### Task brief:
Please rewrite the records between the lines holding "Русская жена ходит по рукам (360, 1692)" and "Пожилая блондинка отсосала", inclusive, keeping every line, and shift each coordinate in the answers by adding 89 to it.

### Task data:
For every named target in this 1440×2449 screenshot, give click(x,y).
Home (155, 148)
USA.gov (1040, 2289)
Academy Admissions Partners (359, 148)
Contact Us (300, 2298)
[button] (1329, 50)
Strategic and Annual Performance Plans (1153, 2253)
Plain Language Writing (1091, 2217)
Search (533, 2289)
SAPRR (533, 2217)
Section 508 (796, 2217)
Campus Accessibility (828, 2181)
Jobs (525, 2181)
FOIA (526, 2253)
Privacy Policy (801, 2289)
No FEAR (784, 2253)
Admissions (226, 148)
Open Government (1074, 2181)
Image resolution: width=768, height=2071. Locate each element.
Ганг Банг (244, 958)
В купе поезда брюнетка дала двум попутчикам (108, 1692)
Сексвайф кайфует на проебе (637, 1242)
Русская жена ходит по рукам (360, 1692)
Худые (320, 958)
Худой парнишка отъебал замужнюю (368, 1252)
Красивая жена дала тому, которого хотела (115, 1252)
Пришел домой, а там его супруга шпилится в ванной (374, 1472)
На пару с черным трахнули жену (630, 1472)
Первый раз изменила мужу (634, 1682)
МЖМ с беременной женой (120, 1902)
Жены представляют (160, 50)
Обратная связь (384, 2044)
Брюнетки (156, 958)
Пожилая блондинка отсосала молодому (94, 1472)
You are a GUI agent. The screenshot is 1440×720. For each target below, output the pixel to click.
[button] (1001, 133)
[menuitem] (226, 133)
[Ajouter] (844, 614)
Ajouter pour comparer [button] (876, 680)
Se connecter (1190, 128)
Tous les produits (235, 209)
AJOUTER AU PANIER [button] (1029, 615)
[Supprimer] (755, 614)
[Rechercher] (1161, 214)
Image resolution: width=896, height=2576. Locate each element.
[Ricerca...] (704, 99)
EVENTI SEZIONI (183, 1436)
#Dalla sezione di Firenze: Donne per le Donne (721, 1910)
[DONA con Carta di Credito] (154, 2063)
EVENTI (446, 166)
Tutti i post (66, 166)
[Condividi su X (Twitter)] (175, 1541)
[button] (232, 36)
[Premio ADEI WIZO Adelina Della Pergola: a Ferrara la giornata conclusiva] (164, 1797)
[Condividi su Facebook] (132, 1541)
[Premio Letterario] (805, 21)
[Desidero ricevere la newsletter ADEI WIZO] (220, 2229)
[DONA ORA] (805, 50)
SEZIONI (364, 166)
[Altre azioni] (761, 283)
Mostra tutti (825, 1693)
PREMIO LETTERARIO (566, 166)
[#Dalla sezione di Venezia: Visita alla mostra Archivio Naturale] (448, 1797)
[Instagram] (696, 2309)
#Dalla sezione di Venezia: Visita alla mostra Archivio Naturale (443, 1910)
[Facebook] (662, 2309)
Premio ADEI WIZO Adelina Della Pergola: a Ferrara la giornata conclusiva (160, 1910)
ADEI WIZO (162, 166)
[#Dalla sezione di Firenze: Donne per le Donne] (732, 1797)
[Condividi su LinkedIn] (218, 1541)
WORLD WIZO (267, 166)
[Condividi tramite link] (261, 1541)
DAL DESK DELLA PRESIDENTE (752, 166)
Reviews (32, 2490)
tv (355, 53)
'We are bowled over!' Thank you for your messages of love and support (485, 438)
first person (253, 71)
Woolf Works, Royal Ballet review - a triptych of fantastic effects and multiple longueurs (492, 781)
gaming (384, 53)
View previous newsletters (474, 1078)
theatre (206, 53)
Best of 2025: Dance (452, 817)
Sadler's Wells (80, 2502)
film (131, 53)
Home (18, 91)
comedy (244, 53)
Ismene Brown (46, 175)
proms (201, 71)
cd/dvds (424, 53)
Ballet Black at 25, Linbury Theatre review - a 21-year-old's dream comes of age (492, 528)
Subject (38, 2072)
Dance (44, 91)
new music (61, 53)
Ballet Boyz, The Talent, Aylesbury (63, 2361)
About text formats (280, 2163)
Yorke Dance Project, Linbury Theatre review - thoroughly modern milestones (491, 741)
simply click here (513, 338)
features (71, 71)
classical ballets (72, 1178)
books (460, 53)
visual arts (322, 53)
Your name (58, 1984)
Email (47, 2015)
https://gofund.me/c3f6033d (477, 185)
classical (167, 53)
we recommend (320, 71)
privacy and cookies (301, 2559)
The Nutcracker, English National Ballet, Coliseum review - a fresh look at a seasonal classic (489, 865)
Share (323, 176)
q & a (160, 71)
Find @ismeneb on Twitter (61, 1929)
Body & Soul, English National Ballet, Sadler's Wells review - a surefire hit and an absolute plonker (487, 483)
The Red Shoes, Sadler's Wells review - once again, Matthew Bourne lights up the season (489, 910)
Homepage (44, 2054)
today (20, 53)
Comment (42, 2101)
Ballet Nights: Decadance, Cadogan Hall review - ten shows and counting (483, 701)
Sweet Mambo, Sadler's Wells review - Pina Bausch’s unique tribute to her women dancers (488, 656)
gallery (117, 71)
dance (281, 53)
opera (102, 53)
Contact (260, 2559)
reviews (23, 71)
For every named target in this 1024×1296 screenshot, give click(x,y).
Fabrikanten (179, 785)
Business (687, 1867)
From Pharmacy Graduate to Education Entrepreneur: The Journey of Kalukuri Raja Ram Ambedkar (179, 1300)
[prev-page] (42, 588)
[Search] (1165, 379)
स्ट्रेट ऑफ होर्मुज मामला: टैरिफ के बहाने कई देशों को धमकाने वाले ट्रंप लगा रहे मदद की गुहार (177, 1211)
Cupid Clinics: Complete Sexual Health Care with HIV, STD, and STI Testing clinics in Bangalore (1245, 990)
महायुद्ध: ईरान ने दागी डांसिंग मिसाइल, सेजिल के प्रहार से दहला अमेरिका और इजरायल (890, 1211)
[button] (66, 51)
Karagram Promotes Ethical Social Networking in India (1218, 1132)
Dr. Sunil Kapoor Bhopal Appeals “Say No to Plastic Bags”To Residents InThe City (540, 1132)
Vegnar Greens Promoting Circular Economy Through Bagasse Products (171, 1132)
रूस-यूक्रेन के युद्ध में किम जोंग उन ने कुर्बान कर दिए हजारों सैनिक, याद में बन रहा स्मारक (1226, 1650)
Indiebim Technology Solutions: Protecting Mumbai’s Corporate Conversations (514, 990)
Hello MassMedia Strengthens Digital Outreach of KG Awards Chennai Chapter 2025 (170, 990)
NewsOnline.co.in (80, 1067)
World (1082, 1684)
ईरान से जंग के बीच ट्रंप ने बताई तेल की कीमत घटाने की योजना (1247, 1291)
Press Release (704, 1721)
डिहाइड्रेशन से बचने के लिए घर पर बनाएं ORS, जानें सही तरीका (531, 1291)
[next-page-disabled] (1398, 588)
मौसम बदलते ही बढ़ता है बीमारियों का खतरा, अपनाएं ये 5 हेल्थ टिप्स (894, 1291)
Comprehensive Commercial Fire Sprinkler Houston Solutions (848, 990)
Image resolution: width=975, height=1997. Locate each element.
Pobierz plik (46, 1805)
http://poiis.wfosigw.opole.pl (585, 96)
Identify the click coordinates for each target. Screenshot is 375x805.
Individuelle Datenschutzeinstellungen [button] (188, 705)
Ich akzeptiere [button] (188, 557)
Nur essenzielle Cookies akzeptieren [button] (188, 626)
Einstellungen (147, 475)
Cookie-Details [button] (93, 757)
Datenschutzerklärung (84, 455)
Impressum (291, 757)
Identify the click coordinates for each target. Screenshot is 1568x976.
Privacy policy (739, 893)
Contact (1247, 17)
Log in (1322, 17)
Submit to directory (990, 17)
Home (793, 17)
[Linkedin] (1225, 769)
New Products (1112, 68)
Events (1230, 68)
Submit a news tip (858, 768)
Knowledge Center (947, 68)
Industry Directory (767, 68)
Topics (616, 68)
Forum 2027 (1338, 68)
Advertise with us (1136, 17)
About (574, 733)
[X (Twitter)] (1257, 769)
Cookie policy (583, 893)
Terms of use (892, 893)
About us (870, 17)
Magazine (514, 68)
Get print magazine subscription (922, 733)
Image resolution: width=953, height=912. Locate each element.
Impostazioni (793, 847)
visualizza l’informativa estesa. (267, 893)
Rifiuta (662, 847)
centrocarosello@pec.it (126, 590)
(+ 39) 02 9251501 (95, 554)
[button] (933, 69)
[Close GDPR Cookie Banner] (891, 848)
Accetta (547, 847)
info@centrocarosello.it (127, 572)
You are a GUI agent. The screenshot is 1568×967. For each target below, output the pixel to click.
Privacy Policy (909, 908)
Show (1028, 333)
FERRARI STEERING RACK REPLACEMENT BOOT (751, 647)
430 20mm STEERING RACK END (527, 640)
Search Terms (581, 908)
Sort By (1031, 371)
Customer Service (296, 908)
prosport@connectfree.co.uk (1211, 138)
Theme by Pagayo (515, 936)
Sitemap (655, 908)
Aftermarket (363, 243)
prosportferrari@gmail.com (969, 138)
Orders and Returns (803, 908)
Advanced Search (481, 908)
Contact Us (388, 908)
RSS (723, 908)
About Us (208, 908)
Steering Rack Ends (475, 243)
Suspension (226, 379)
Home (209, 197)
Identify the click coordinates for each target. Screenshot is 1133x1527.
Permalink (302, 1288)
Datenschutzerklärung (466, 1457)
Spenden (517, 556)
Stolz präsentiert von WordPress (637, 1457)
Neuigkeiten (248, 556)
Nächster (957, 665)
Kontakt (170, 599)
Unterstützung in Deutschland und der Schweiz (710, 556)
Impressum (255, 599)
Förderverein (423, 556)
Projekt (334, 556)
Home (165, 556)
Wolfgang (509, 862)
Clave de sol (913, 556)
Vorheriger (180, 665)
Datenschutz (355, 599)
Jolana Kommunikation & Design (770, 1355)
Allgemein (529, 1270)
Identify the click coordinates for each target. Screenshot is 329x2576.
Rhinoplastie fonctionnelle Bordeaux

### The completed task:
Русская жена ходит по рукам (449, 1781)
Худые (409, 1047)
Худой парнишка отъебал замужнюю (457, 1341)
Красивая жена дала тому, которого хотела (204, 1341)
Пришел домой, а там его супруга шпилится в ванной (463, 1561)
На пару с черным трахнули жену (719, 1561)
Первый раз изменила мужу (723, 1771)
МЖМ с беременной женой (209, 1991)
Жены представляют (249, 139)
Обратная связь (473, 2133)
Брюнетки (245, 1047)
Пожилая блондинка отсосала молодому (183, 1561)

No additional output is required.